Stored data:
┌──
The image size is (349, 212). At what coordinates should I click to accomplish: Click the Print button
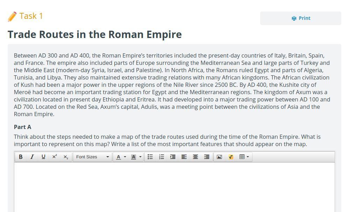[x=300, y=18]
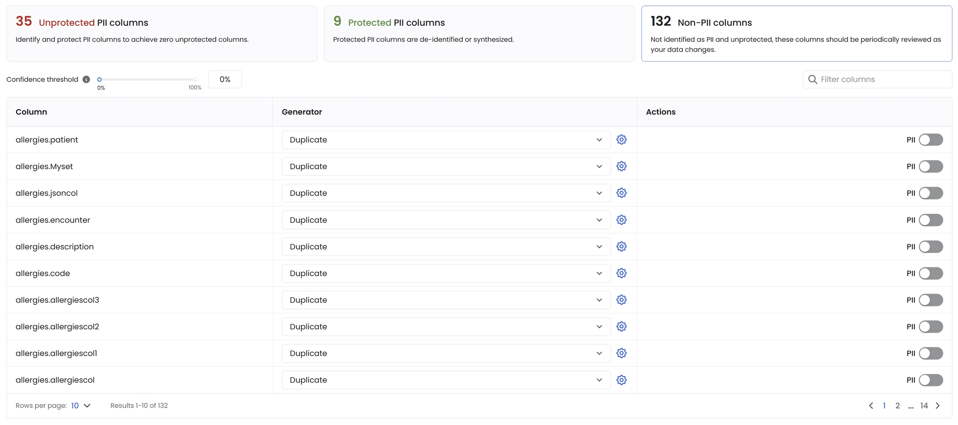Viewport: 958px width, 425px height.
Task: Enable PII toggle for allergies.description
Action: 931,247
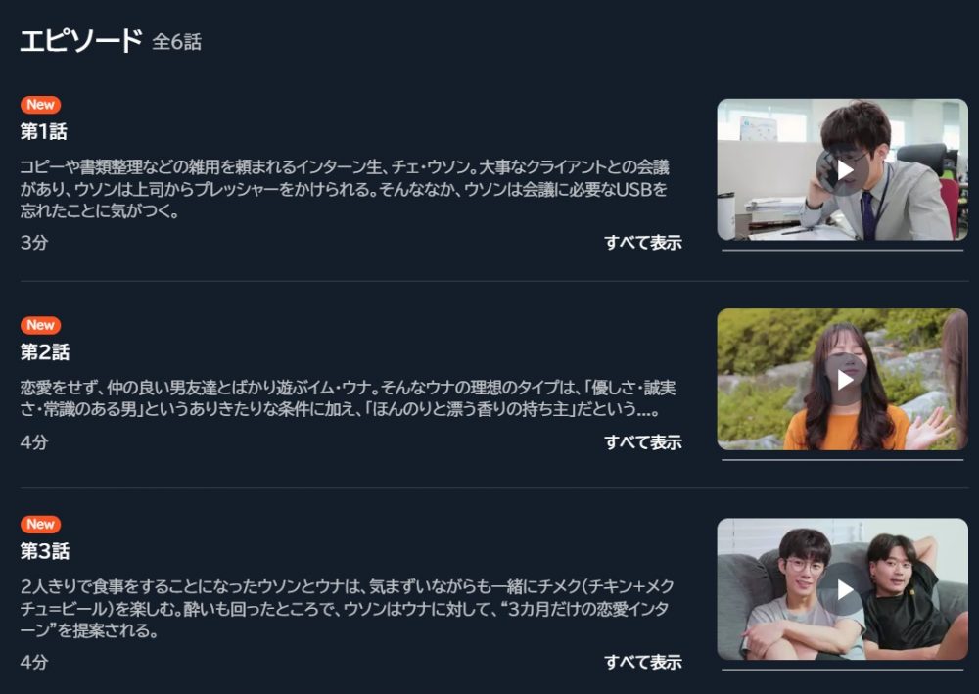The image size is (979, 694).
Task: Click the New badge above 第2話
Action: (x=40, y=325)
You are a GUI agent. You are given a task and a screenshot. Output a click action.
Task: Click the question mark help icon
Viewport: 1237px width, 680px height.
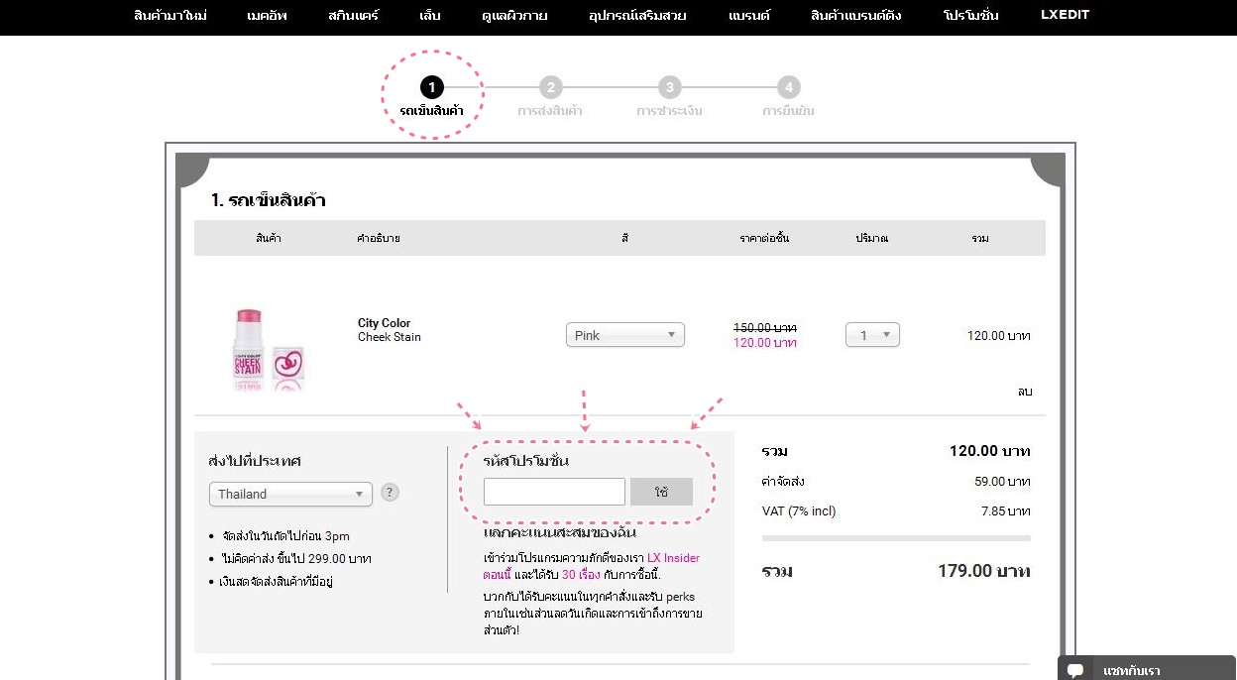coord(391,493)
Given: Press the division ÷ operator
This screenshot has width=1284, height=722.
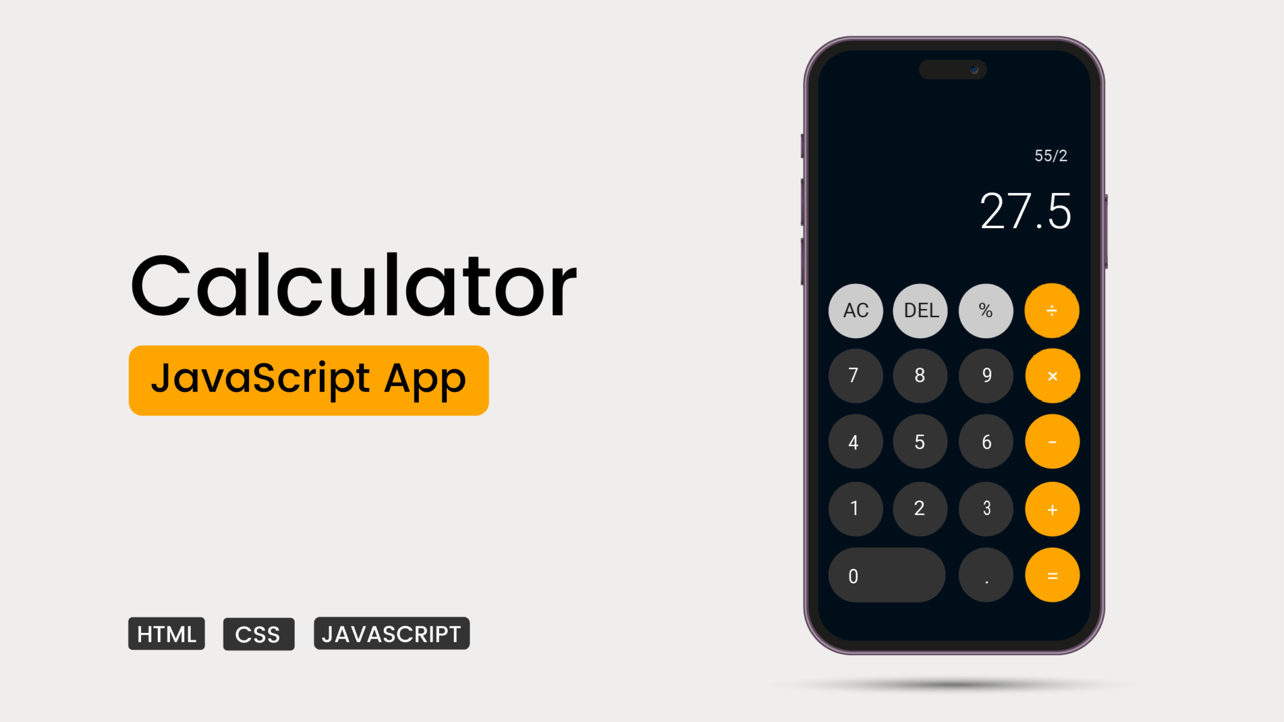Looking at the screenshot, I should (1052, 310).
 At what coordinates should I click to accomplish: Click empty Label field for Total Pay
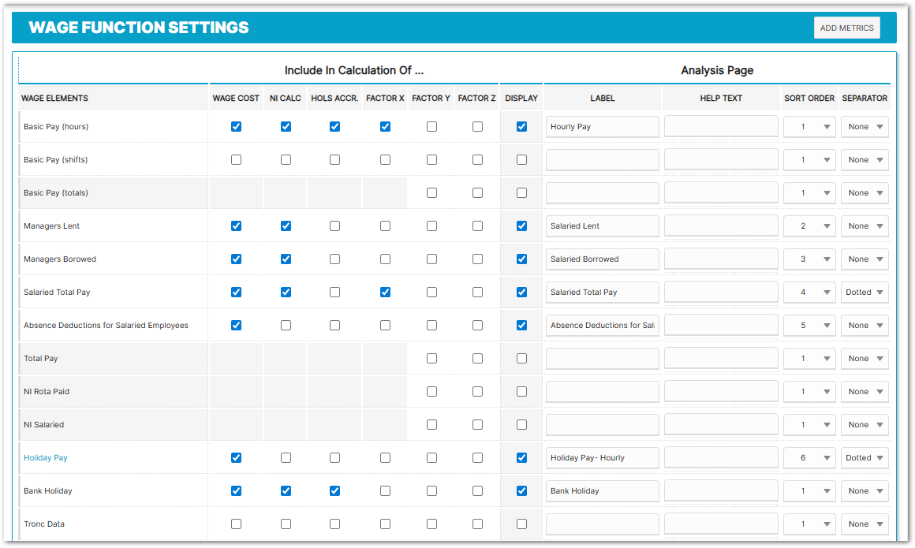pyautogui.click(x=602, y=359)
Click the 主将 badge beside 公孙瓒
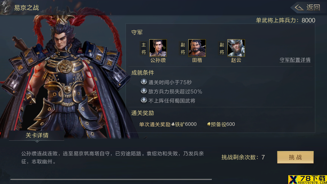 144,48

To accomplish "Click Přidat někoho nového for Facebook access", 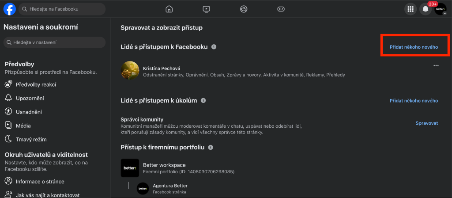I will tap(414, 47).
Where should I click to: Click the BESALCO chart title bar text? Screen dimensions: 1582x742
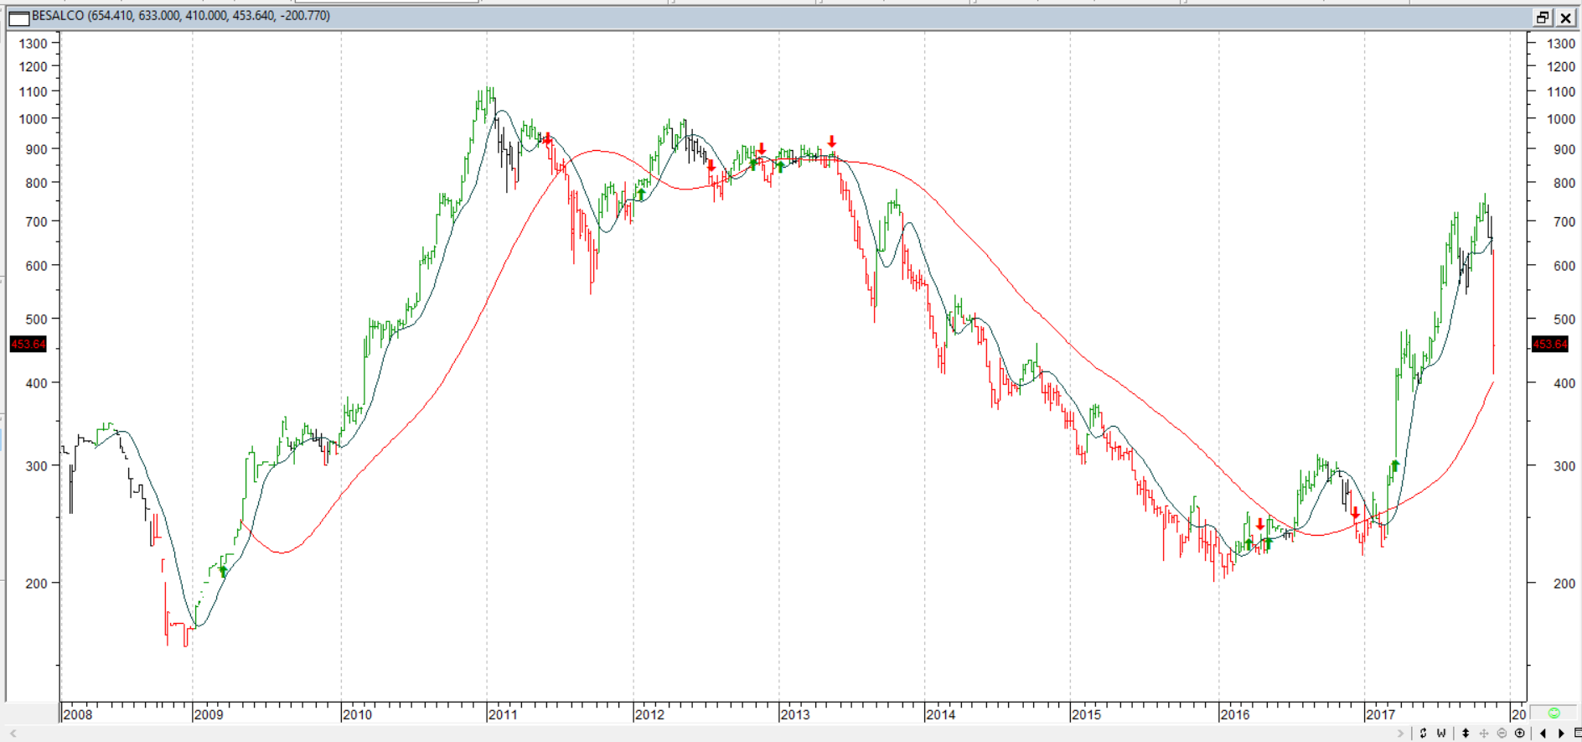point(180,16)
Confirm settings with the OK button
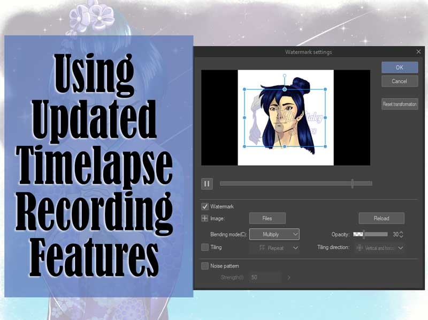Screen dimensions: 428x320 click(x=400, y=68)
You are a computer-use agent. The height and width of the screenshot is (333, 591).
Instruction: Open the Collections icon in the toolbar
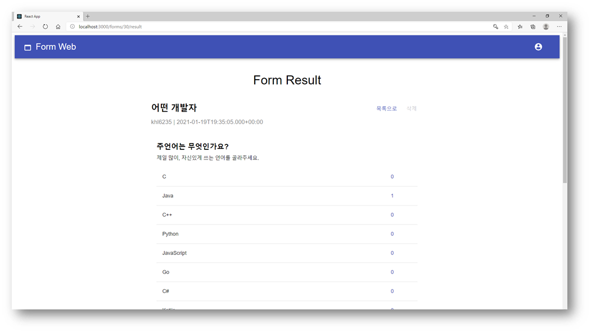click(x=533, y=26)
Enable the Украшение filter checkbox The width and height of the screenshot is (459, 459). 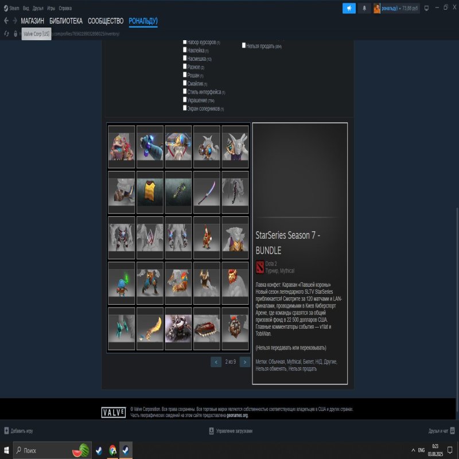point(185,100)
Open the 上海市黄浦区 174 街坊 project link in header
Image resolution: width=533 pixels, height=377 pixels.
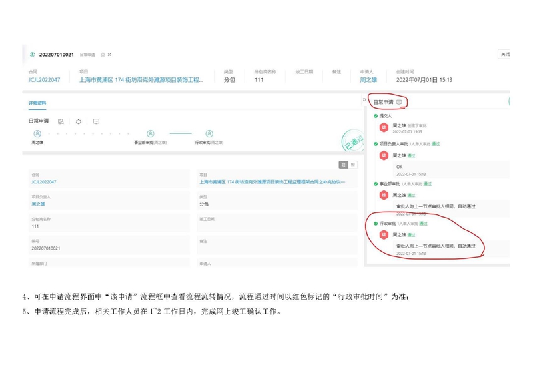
└──
(EXERCISE REQUIREMENTS):
Check every line above for the string "agent" and copy those that have it.

(SOLUTION TO THIS PROBLEM):
You are a GUI agent. You are given a task and a screenshot. Output a click action.
You are a computer-use agent. The height and width of the screenshot is (333, 591).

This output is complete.